In localization, RTL (Right-to-Left) refers to languages that read from right to left, such as Arabic and Hebrew.
As someone who grew up in a bilingual environment, i.e. Arabic and French, making the difference between languages with opposite script directions is the most natural thing in the world. That being said, I recently had an amusing incident that I would like to relate here.
Picture by the Electronic Frontier Foundation under CC BY 2.0 license
It all began when I attended a webinar about the role of pictures in intercultural communication some weeks ago. The speaker, who was using a Japanese brochure to illustrate an example of non-Latin scripts, started talking about RTL languages and confusing both directions, which in fact are opposite to each other.
During five minutes that seemed like an eternity, our speaker kept using the acronym RTL to refer to a Right-to-Left layout while erroneously telling the audience that RTL was an acronym for Left-to-Right.
Right-to-Left or Left-to-Right? Help is on the way!
Picture by Wikimedia Commons under CC BY-SA 3.0 license
To my surprise, nobody from the attendees called his attention to the mistake. It seemed like the participants had the “autocorrect” function turned on in their brain, correcting by themselves the inaccurate information.

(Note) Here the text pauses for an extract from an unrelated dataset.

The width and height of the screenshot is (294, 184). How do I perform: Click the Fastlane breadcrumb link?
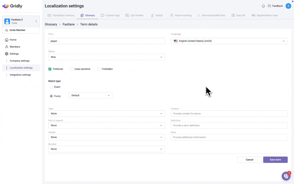tap(69, 24)
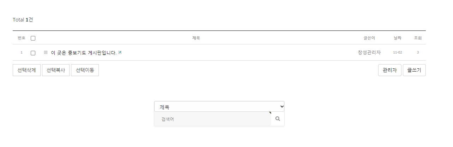Toggle the select-all checkbox in the header
The width and height of the screenshot is (453, 147).
(33, 38)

So, what about the Japanese language? Is it an RTL or an LTR script? Well, both answers are true. 😎 In Fact, you can write Japanese in both directions depending on the writing system you are applying:
- Tategaki (vertical writing): starting at the top of the right-hand column, then moving to the next vertical column on the left;
- Yokogaki (horizontal writing): from left to right like European Romance languages.
If you are curious to know more about the reading direction in Japanese, I suggest you read the article “Is Japanese Read from Right to Left or Left to Right?” by Team Japanese.

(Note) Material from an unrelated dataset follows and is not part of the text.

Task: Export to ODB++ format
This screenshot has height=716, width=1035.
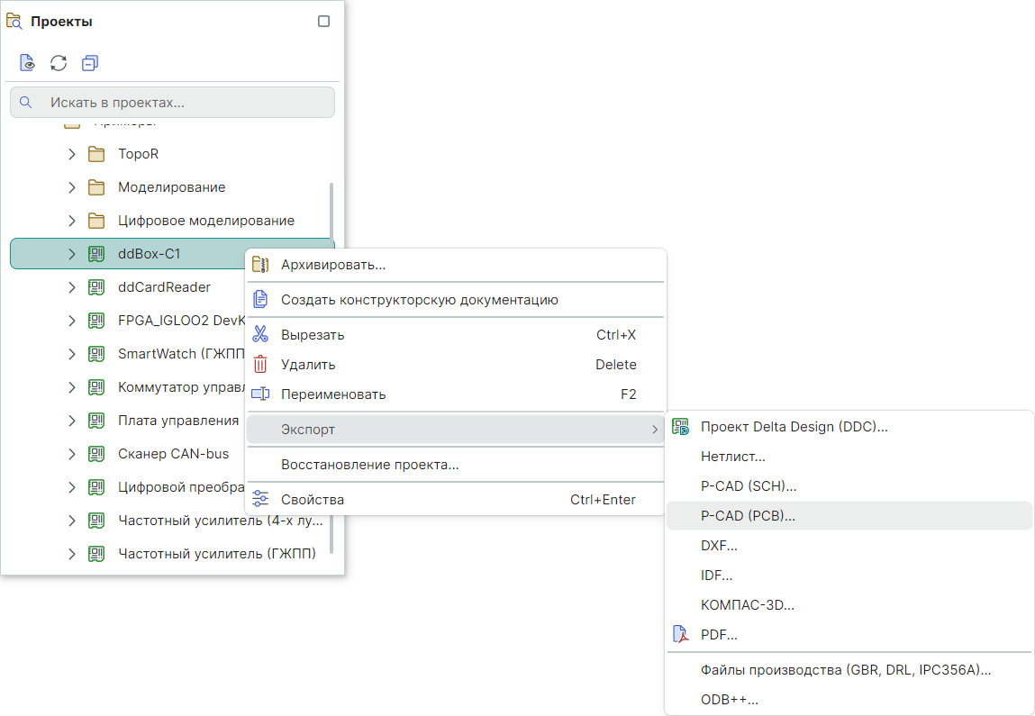Action: (729, 699)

Getting back to our presentation, it was quite interesting, but it had some flaws from the “intercultural” standpoint. Allow me to explain why.
At a certain stage of the presentation, the speaker showed an antique artwork from the Arab-Islamic World, and pointed out that artists from the aforesaid region used ornaments because drawing human beings is not allowed for religious reasons.
While it is partly true that artists from the Arab-Islamic World have used biomorphic design at a later stage as an integral part of their artwork (e.g. use of vegetal shapes and forms, also known as “al-Tawrīq”), the major part of these artistic creations is based on calligraphy and geometry by deriving patterns from basic geometric shapes, such as circles and squares.
A little introduction to this topic is the article “Geometry - The Language of Symmetry in Islamic Art” by Richard Henry.
The second shortcoming in the presentation consisted in the examples used to reflect cultural differences in technical documentation.
It was striking to see that the examples were too ethnocentric, to say the least. Judging by the names appearing in the attendees list, I presume that I was the only non-European in the meeting room.
Personally, I think that the choice of the examples was an unfortunate faux pas. The supporting materials would cause real indignation among the attendees if the presentation were to be held in front of a non-European audience (e.g. in an Asian or African country).
Dear speaker, you are shooting yourself in the foot with such examples. If you have any non-European students, ask them for their input. You may need to adapt your content as soon as possible to avoid any misunderstandings with international audiences.
After all, your presentation is supposed to address intercultural challenges in technical communication.